WHILE MUCH of the focus of Kuwait's future upstream development is on oil, the country will be obliged to look increasingly to gas.

Agreements with gas-rich neighbours may provide a stop gap in supplies, but recent gas discoveries in Kuwait hold significant potential, according to officials.

One such find, in the northwestern Raudhatain field is being evaluated, but is said to bear the hallmarks of a large gas pocket.

Upstream gas infrastructure is also being developed, with a price competition to be held among four major firms to replace South Korea's Shinwha Engineering in a $130 million project to build a new gas booster station.

Shinwha was named last year as the lowest bidder for the tender with $129 million. It signed the deal in June to build the gas booster station in northern Kuwait and had already started on the engineering work.

New oil reserves have been found in the northeastern Sabriyah field. Tests conducted on the well showed that it was producing 44 API crude, and is considered to be the highest quality producer yet in the Maurat Formation.

Tests showed that the reservoir beneath the well may contain at least 200 million barrels of oil in place.

KOC believes that the well at Sabriyah has the potential to produce 15,000 bpd of oil and 45 million cu ft per day of gas.

Even before the latest discovery, Sabriyah was one of the world's largest onshore oilfields and is among those being offered to international oil companies under Kuwait's operating service agreement model.

Now, new gathering centres being opened in Kuwait are to boost production capacity.

A newly-rebuilt centre (GC-25) was started late last year in the Raudhatain field. By bringing the centre on-line, and combining it with production from GC-15, KOC has boosted oil production to nearly 1.5 million bpd from the Raudhatain, Abdali and Rutga fields.

GC-25 had to be completely rebuilt following the Gulf War. North Kuwait production also includes an additional 100,000 bpd from GC-23 in the Sabriyah field, which processes crude from the Sabriyah and Bahra fields.

In the West of the country, KOC inaugurated a new gathering centre last month, which, according to KOC chairman and managing director Abdullatif Al Tourah, ''is very important''.

Named Umm Gudair, the new centre is expected to produce 190,000 bpd.

A joint project between KOC and China National Petroleum Company, the 60,000 sq m Umm Gudair agreement was signed in December 1995, with construction work starting in March 1997. It is the second largest gathering centre in West Kuwait and is equipped to process both medium and light crudes as well as gas and gas condensate.

The gathering centre can produce 98.26 million cu ft per day in high pressure gas compressors and 26,250 bpd per day of condensate.

In large oil tanks, the oil is separated from the gas as the gas climbs to the top of the tank and is transported from there to a compressor which pressurises it into liquid.
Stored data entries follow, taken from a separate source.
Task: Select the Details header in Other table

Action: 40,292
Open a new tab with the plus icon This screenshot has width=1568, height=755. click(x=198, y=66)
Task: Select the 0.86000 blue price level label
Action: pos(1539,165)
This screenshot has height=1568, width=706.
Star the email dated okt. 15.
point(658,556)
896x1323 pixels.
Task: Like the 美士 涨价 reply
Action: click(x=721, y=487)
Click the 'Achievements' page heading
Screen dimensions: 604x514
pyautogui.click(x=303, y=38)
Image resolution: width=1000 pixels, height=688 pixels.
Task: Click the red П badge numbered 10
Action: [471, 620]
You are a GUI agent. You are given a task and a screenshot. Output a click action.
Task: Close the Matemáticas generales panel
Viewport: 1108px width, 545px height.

Umm Gudair will help KOC towards its goal of 500,000 bpd production in West Kuwait, and its ultimate aim of three million bpd nationally.

A second gathering centre in the area (GC-28) is expected to be finished next month.

The Chinese firm was responsible for both gathering centres as part of a $391 million contract.

Snamprogetti, with Athens-based Consolidated Contractors International Company (CCC), was awarded a $120 million contract for the Minagish water injection project, which includes supply and installation of effluent water collection and treatment facilities at GCs 17, 27 and 28.

Most of Kuwait's oil reserves are located in the 70 billion barrel Greater Burgan region, considered the world's second largest.

The Raudhatain, Sabriya, and Minagish fields also have large proven reserves, with approximately six billion, 3.8 billion, and two billion barrels of oil, respectively.

All of these fields generally contain medium to light crude with gravities in the 30 deg to 36 deg API range. The South Magwa field in the Greater Burgan area, discovered in 1984, is estimated to hold at least 25 billion barrels of light crude oil with a 35 deg to 40 deg API gravity.

The bulk of Kuwait's oil production occurs onshore at Greater Burgan, whose Burgan, Magwa, and Ahmadi structures produce roughly 1.6 million bpd combined.

Approximately 500,000 bpd of crude is also produced from the Neutral Zone, a 6,200 sq mile partitioned area shared equally with Saudi Arabia, through two joint ventures.

Onshore, US firm Texaco and KPC produce from the Wafra, South Fawaris and South Umm Gudair fields.

Offshore, Japan's Arabian Oil Company (AOC) produces approximately 280,000 bpd from the Khafji and Hout fields, both of which are connected to Saudi Arabia's Safaniyah field, the world's largest offshore oilfield.

AOC has a 40 per cent stake in the concessions, with the remaining 60 per cent shared equally by Kuwait and Saudi Arabia.

In 1995, Kuwait agreed in principle to extend AOC's concession right in its area of the Neutral Zone for 30 years following its expiry in January 2003.

The Neutral Zone contains an estimated five billion barrels of oil and one trillion cu ft of natural gas.